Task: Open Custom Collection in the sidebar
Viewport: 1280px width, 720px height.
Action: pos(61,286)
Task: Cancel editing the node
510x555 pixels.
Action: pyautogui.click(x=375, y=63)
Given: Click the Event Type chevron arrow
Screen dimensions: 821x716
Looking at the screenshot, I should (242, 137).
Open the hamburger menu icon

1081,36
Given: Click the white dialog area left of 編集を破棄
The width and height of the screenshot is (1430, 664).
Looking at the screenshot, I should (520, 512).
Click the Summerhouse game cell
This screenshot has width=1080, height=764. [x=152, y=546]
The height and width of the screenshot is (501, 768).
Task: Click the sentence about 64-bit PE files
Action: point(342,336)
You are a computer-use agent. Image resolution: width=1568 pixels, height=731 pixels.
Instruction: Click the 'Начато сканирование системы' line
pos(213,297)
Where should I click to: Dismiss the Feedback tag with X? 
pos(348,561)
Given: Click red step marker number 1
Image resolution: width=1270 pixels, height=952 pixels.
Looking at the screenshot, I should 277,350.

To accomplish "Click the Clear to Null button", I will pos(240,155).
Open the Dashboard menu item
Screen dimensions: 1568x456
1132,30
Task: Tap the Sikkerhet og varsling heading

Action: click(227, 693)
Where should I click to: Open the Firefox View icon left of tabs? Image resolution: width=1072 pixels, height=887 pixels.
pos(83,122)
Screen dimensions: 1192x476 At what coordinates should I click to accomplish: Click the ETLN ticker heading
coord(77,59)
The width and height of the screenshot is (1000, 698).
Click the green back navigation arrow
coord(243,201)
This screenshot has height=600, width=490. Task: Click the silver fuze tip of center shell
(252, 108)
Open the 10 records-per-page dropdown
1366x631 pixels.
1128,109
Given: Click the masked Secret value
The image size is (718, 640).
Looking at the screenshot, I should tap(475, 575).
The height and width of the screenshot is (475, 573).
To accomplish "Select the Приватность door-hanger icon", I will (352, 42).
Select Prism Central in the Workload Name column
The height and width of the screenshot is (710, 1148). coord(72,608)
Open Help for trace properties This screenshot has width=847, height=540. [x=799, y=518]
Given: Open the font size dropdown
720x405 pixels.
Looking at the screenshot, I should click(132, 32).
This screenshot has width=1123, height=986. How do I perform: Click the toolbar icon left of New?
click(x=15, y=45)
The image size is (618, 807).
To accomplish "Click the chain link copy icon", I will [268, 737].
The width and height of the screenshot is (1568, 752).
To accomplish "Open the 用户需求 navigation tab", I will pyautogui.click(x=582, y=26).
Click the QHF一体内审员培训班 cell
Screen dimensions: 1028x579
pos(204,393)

**Problem to work on**. With "Given" as the string to find, copy every line of the records that holds it.

**Answer below**.
Given: Click the Event Type chevron arrow
Given: Click the white dialog area left of 編集を破棄
Given: Click red step marker number 1
Given: Click the masked Secret value
Given: Open the font size dropdown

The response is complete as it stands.